Blair elaborates on dept. chair evaluations

Following publication of the Feb. 3 University Times, Andrew Blair, vice provost for Faculty Affairs, provided an elaboration of the discussion at the Jan. 25 Faculty Assembly regarding the evaluation process for department chairs.

Blair told the University Times:

In most University departments, all faculty, regardless of tenure status, are asked to fill out an online survey evaluating their department chair at the end of each chair’s three-year tenure.

The exceptions are the School of Medicine, where chairs are not evaluated because their roles vary widely, and the School of Arts and Sciences, which restricts the survey respondents to its tenure and tenure-stream faculty because that is the group defined as voting faculty in the school’s bylaws.

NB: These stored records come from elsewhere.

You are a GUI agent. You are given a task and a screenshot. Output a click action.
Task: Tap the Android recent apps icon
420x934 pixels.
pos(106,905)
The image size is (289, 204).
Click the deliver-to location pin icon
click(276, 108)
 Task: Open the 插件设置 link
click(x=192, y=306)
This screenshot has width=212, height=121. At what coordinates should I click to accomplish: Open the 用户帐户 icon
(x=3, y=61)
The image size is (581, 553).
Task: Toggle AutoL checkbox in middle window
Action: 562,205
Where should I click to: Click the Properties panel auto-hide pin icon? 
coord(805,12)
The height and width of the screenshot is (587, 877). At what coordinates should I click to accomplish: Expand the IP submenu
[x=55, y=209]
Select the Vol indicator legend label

At Pitt-Greensburg, the three current division heads, which are the equivalent of chairs at the regional campuses, were appointed in 2008, and thus have not yet completed their initial three-year tenure, which will trigger their evaluations.

At the School of Dental Medicine all chairs are being evaluated according to schedule, subsequent to the school’s recent departmental reorganization.

Blair also noted that in August 2002 then Provost James V. Maher sent a letter to faculty spelling out the details of the evaluation process. Blair said an ad hoc working group conducted pilot evaluations of Provost-area deans and chairs during 2002-03, with the first evaluations of Arts and Sciences chairs occurring in spring 2004.

He said the group “worked with the dean to identify department chairs to be evaluated.”

The Department of French and Italian Languages and Literatures, which was discussed at the Jan. 25 Faculty Assembly, was not included in the first round of Arts and Sciences chair evaluations, he noted.

Following the first round of evaluations, Blair said, “We soon evolved into our current, after three-year cycle to make the process more routine and tractable.”

(For related information, see letters to the editor, this issue.)